Given records:
------------------------------

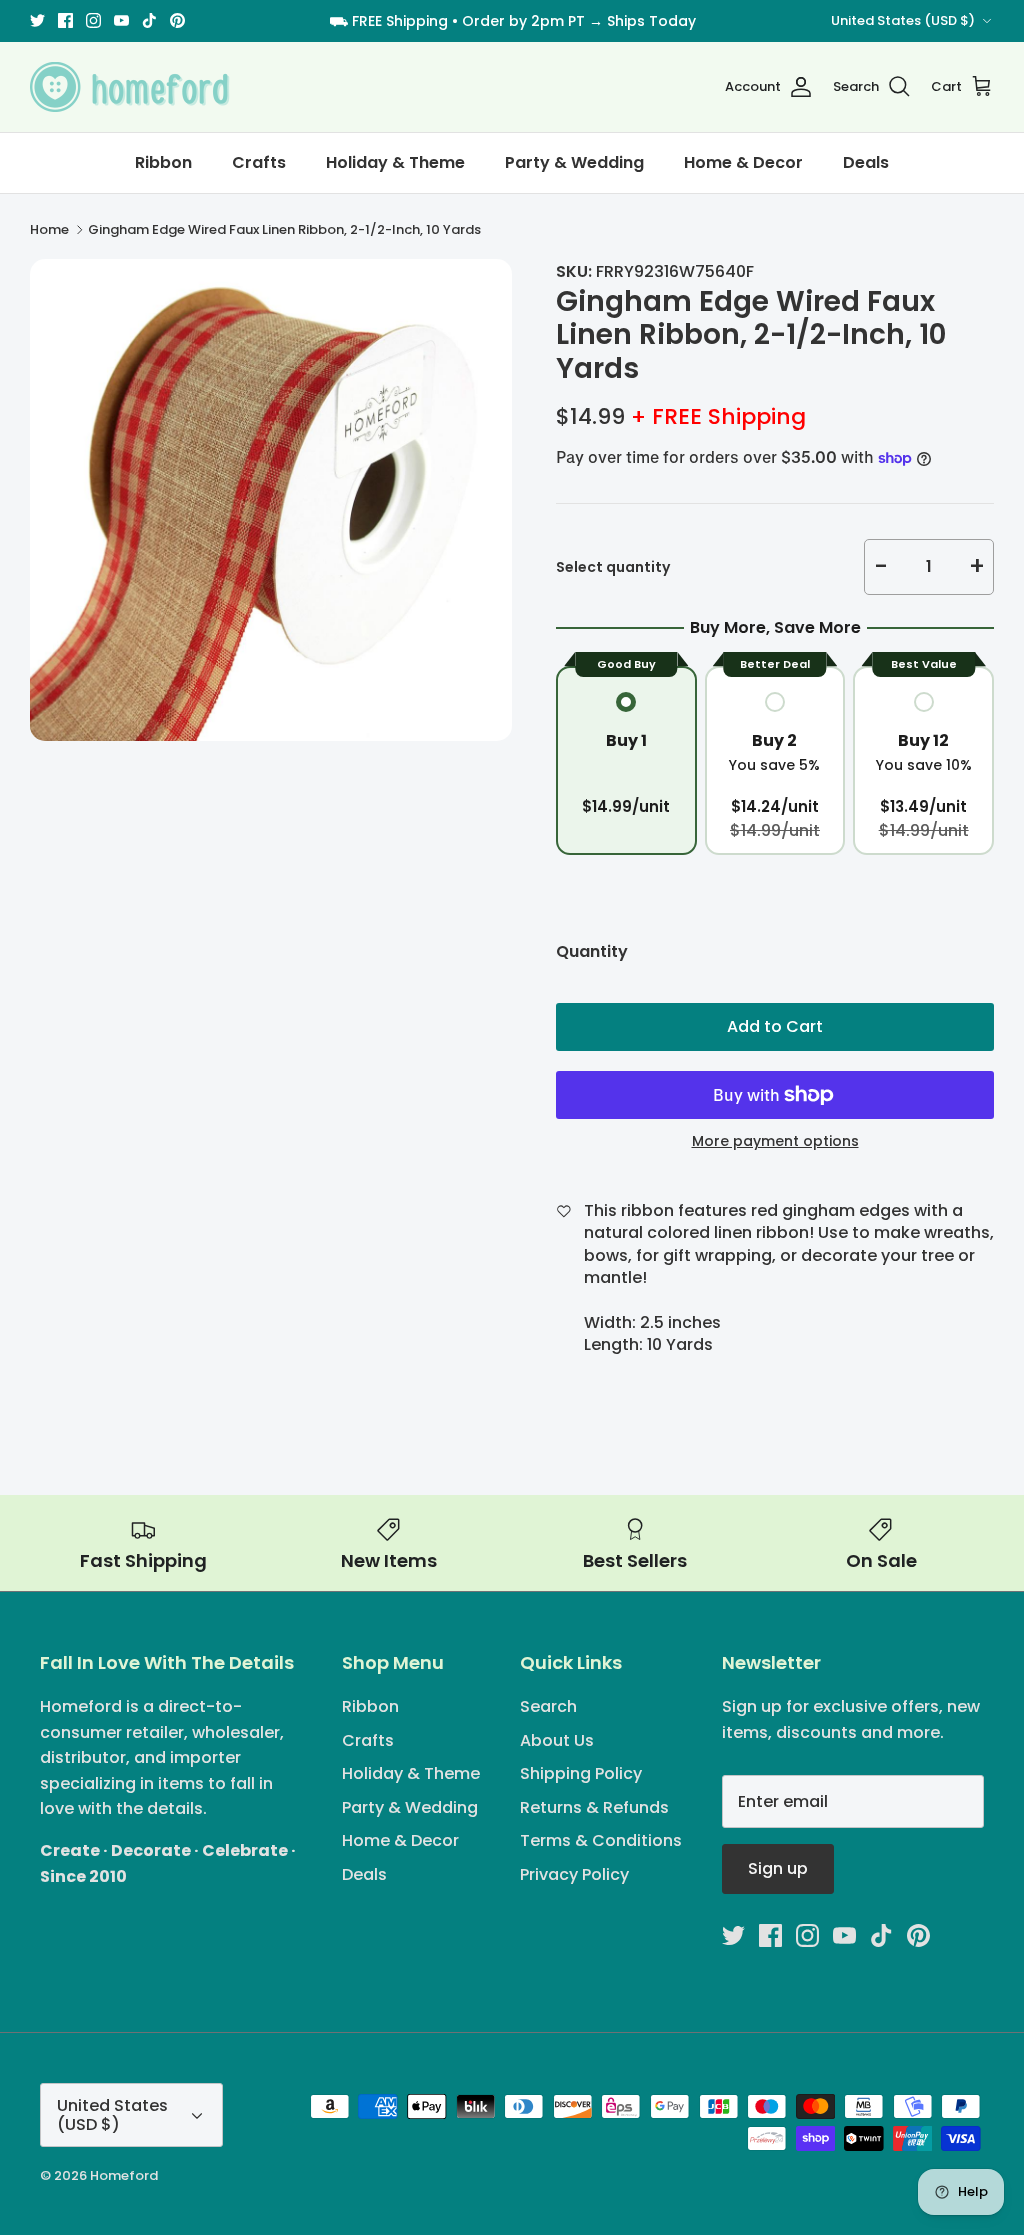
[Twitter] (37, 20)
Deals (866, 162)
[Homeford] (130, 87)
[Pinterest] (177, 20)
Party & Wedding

------------------------------

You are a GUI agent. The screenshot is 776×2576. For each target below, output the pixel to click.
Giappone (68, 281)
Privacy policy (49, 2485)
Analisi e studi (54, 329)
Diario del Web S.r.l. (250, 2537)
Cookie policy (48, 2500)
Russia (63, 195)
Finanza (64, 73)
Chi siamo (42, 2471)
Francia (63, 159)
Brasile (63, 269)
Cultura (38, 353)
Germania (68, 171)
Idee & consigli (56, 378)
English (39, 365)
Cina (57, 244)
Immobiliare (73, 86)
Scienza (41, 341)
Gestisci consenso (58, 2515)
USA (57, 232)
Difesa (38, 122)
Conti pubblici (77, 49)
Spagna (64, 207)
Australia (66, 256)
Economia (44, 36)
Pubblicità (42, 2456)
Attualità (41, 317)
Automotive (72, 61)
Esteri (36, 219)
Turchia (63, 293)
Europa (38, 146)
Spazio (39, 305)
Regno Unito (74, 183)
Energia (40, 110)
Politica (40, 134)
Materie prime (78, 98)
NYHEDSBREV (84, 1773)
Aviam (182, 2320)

------------------------------

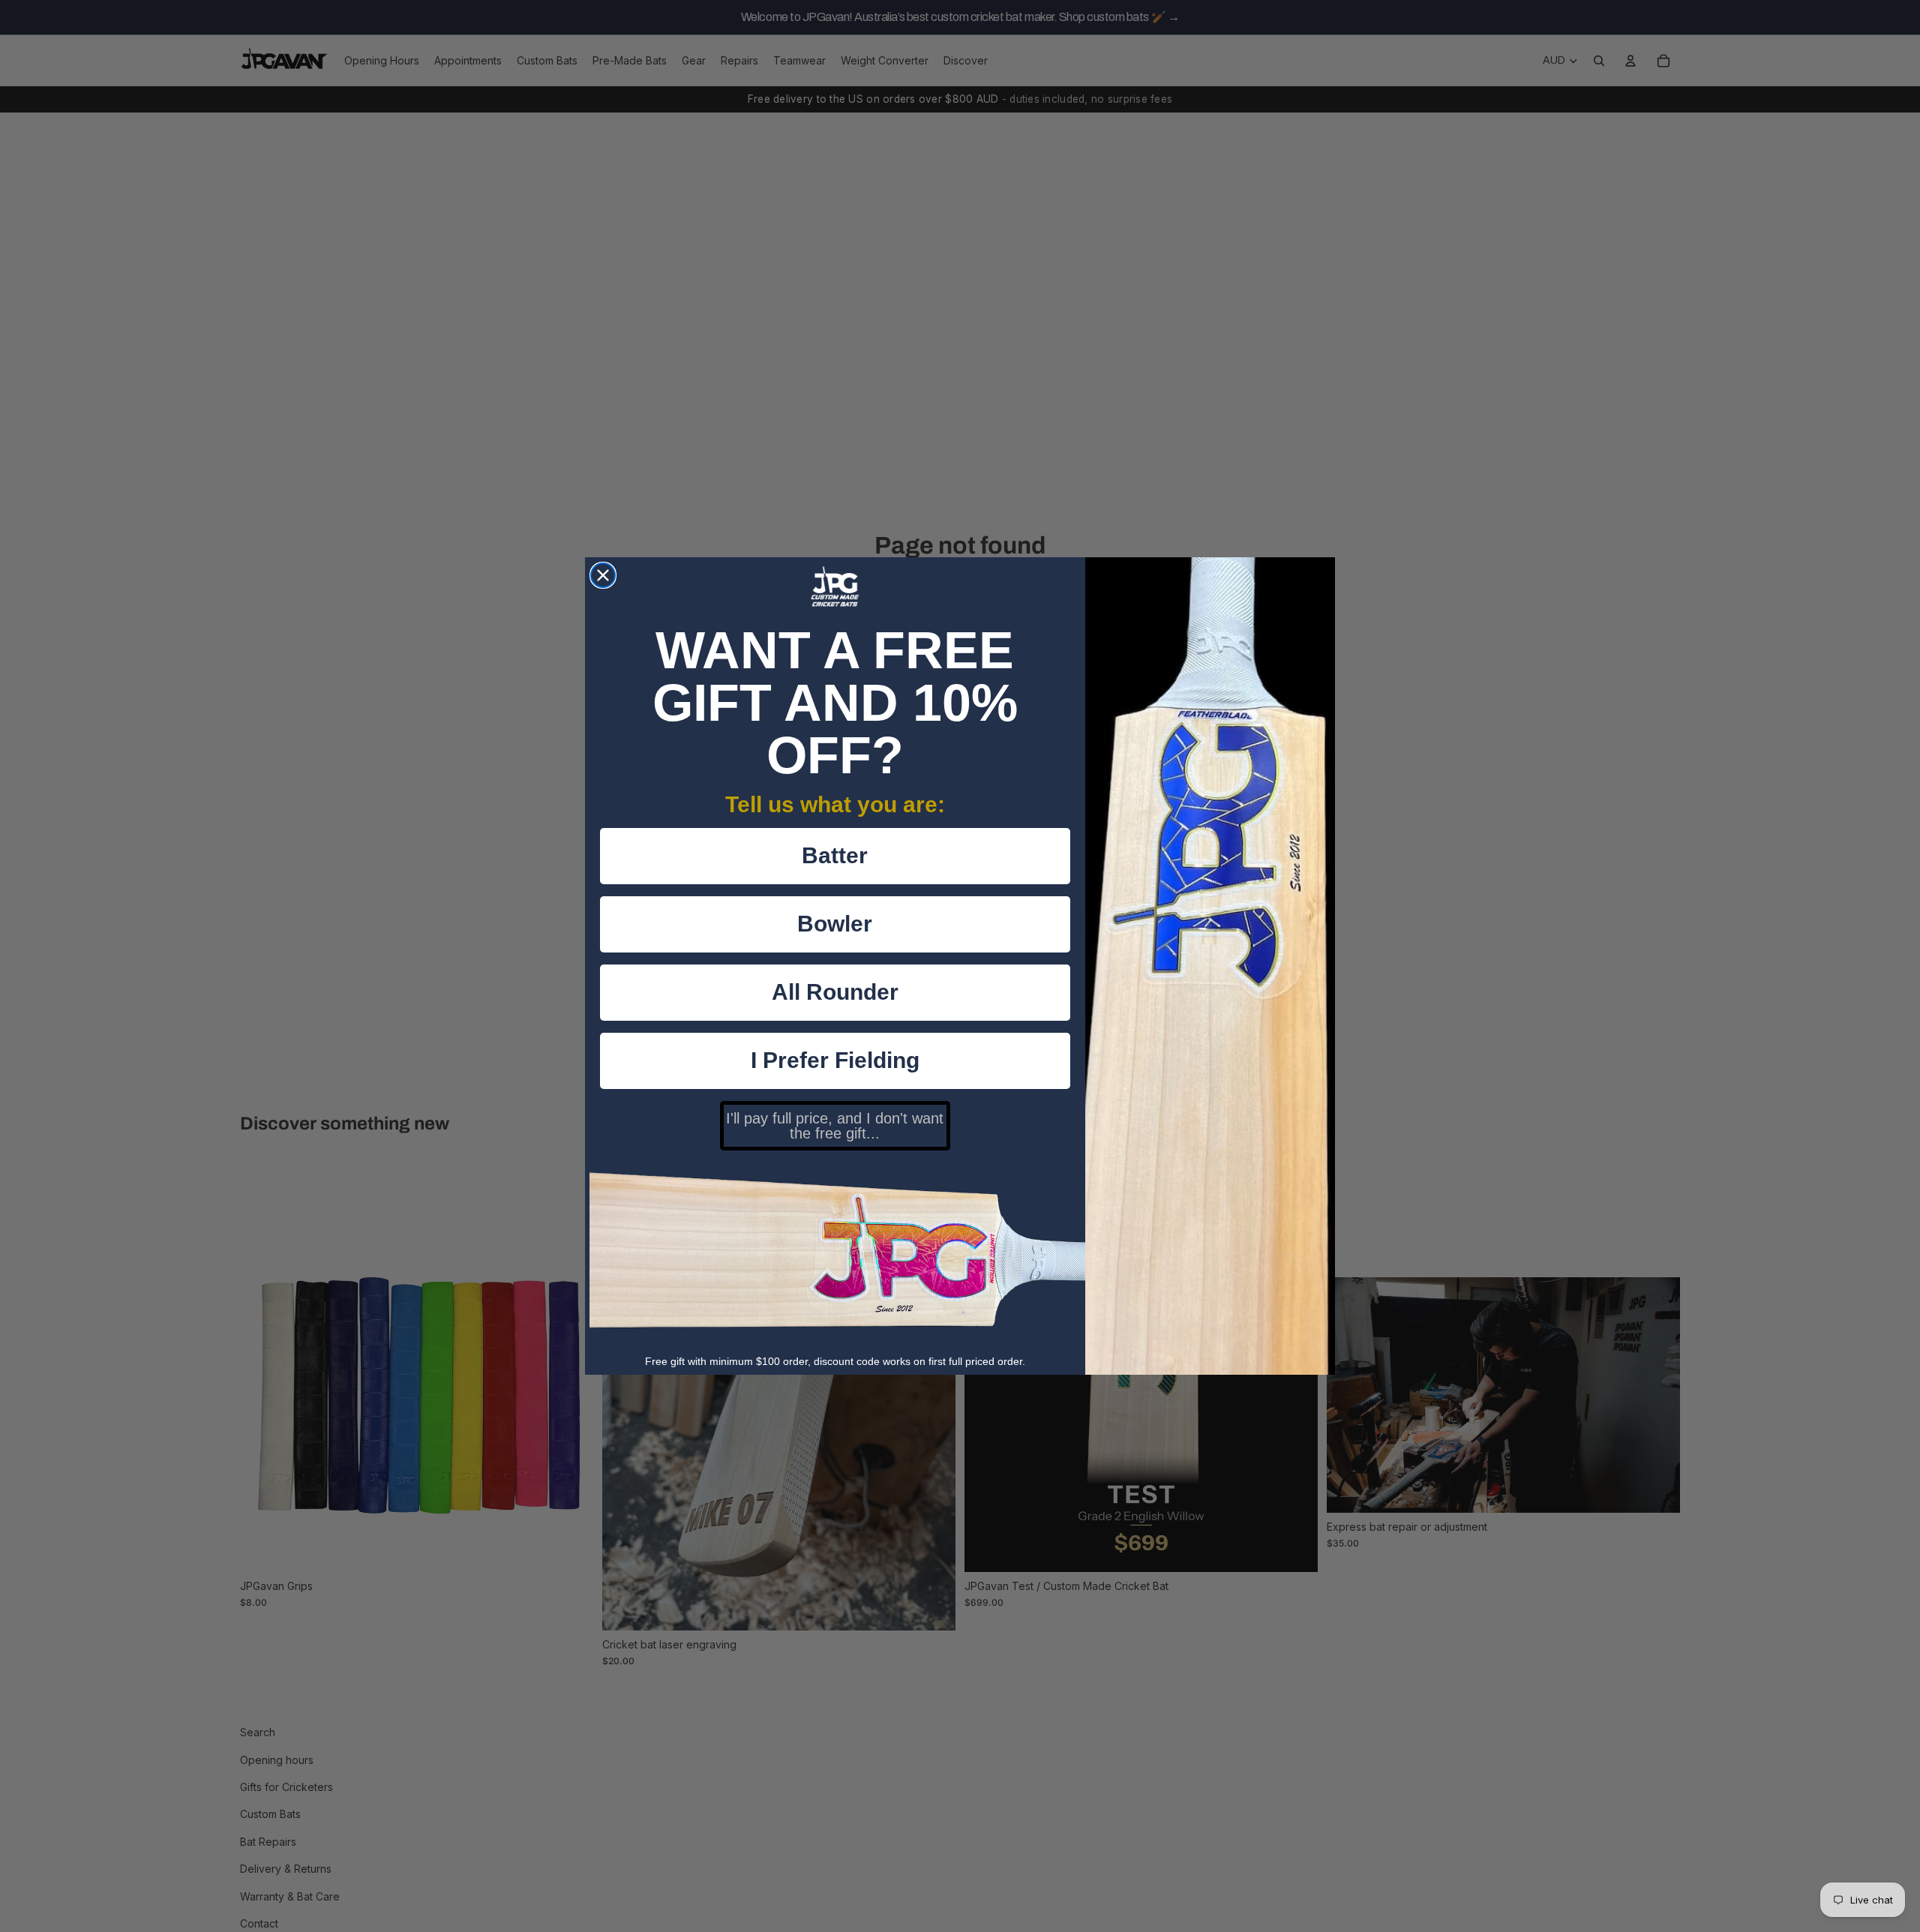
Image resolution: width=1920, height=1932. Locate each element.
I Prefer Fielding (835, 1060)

------------------------------

Aim of the exercise:
Search the listing above for the lines with "Spagna (64, 207)" and "Aviam (182, 2320)", then output those lines and all lines between them exactly.

Exercise solution:
Spagna (64, 207)
Australia (66, 256)
Economia (44, 36)
Pubblicità (42, 2456)
Attualità (41, 317)
Automotive (72, 61)
Esteri (36, 219)
Turchia (63, 293)
Europa (38, 146)
Spazio (39, 305)
Regno Unito (74, 183)
Energia (40, 110)
Politica (40, 134)
Materie prime (78, 98)
NYHEDSBREV (84, 1773)
Aviam (182, 2320)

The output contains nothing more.